Working in the vet field you hear a lot of a certain thing. “I could never do this because of…the euthanasia.”
Except that the euthanasia isn’t the hardest part.
Last week my grandma died. She was 93. She’d been mostly immobile and suffering from dementia for a while. I got to hear lots of stories about how everyone was horrified because she cursed at people and kept stripping. I also heard the pastor at her funeral service talk about what a great thing it was that she held on for so long, also mentioning that she had been asking him why God was leaving her behind, in pain and deteriorating, for almost ten years.
Today was my first day back at work after taking time off to travel for the funeral. We had two euthanasias today, both old, very sick animals. It’s not easy. It is never easy. Even when it’s not your pet you’ve still been caring for the pet, either through boarding or hospitalization or just routine visits, sometimes for years. And we’ve all been there. It’s impossible to watch an owner stroke their pet for the last time and think about when you did the same.
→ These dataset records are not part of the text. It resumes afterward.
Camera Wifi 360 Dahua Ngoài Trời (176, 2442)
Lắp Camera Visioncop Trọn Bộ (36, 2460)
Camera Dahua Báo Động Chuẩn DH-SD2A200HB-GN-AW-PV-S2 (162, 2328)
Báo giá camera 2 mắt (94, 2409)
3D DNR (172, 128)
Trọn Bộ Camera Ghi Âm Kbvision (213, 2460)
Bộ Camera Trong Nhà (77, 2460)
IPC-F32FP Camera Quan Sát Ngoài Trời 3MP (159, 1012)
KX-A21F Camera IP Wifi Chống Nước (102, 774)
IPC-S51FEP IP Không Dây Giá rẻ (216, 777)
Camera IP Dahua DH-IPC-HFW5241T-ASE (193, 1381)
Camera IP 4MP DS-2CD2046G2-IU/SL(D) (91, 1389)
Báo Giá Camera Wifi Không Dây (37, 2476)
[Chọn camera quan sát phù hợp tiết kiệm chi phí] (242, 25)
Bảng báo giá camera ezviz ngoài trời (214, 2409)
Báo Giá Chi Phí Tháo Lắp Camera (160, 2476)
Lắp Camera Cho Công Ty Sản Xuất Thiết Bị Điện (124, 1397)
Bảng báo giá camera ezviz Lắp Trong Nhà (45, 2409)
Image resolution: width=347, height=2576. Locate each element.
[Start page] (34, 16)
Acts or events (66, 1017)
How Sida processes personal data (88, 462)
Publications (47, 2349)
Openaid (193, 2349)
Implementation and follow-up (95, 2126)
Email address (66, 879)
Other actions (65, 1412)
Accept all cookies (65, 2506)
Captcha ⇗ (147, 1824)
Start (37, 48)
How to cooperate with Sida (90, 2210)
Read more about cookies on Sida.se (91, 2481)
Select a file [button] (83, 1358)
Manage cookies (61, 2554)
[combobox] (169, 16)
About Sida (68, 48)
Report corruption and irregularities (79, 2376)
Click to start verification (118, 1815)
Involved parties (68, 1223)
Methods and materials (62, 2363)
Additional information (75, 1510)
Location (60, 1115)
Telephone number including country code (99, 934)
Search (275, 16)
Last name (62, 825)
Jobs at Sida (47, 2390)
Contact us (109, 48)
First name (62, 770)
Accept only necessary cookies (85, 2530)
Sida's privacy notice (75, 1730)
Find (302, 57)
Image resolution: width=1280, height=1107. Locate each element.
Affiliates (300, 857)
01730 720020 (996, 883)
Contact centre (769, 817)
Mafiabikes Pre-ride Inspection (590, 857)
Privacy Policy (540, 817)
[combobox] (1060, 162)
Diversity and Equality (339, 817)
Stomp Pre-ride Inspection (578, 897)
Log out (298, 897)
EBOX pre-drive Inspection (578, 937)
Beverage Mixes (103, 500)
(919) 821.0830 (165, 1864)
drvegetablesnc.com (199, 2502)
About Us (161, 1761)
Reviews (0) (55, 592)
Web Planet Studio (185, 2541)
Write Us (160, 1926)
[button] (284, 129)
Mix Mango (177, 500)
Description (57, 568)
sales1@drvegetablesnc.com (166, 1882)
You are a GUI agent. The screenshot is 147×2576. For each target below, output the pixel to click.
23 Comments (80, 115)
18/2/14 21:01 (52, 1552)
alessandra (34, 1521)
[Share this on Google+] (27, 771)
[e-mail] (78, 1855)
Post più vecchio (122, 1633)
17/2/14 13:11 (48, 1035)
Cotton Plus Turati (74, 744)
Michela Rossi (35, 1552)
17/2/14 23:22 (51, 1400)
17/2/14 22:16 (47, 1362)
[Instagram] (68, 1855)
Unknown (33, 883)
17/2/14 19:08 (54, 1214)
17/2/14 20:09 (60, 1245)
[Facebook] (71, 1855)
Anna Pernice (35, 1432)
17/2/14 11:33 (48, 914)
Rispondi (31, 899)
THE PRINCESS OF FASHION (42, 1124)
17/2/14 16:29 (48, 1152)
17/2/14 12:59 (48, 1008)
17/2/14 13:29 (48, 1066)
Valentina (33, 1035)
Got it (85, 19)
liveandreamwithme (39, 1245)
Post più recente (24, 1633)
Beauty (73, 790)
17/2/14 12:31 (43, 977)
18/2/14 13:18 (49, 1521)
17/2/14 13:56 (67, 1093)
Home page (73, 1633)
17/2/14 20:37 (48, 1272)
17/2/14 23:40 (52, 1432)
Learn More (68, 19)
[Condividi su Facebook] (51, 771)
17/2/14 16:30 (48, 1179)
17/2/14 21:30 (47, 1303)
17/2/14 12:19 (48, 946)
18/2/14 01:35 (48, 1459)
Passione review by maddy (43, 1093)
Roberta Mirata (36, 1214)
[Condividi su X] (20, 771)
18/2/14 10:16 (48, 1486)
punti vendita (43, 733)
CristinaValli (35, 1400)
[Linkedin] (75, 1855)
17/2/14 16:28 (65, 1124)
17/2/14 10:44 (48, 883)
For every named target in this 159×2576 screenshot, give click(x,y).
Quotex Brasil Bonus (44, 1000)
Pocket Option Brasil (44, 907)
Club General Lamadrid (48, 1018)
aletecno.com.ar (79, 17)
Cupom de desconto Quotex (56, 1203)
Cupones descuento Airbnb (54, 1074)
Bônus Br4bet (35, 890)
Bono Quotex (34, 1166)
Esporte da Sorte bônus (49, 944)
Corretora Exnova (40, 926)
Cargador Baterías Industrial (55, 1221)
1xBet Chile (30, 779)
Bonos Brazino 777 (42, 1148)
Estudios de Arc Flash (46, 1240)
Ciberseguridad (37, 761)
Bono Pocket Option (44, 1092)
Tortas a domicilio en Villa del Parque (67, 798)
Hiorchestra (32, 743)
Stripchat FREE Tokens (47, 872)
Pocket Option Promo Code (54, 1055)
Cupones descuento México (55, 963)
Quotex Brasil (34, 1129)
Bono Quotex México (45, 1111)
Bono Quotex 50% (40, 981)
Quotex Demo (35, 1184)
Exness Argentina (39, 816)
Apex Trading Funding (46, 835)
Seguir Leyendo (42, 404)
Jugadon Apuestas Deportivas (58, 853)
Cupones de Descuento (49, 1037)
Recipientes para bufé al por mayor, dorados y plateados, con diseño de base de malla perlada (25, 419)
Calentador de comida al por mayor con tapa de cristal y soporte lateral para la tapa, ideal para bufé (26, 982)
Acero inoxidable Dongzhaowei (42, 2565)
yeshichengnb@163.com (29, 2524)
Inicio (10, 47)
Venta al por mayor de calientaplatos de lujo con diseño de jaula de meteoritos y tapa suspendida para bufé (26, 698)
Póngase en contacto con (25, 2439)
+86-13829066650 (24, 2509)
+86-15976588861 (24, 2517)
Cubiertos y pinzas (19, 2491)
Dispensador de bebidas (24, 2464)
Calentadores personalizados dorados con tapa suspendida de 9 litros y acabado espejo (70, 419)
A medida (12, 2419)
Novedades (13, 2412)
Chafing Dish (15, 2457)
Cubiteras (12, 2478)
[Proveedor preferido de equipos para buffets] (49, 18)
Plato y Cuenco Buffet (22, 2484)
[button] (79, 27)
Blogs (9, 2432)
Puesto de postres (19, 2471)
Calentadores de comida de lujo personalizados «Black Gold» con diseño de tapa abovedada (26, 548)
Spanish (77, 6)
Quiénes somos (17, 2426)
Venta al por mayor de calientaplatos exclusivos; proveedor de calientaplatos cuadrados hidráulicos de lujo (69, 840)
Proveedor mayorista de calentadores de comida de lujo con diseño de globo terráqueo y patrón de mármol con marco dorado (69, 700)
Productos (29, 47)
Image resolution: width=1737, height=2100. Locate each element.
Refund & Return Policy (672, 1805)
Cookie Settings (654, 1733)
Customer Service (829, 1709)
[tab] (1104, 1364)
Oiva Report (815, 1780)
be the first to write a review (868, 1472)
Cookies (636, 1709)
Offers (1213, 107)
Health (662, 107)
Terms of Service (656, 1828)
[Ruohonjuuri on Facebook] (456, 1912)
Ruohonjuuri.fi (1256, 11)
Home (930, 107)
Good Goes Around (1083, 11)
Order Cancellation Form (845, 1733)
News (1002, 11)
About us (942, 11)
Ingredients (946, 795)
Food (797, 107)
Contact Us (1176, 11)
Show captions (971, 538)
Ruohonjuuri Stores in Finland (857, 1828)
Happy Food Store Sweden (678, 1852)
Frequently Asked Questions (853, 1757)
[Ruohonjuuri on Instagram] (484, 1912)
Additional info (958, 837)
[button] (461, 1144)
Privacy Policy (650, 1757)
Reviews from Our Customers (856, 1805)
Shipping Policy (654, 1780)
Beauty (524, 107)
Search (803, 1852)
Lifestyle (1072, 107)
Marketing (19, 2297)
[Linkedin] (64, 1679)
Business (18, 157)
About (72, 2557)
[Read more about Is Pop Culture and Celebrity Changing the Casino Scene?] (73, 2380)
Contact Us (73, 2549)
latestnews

But it’s not the hardest part.
We should all be so lucky to go in the arms of those we love, bellies full of rich food, on warm blankets, before the pain gets bad and our bodies refuse to stand. Euthanasia is precious give we give our pets.
It’s not easy.
Life is important, but it is not sacred. Quality is sacred. It’s not about how long we get, or how long others get with us. It’s about what that time means. I wish we could all focus a little more on making the lives of those around us better, instead of just demanding that it’s longer.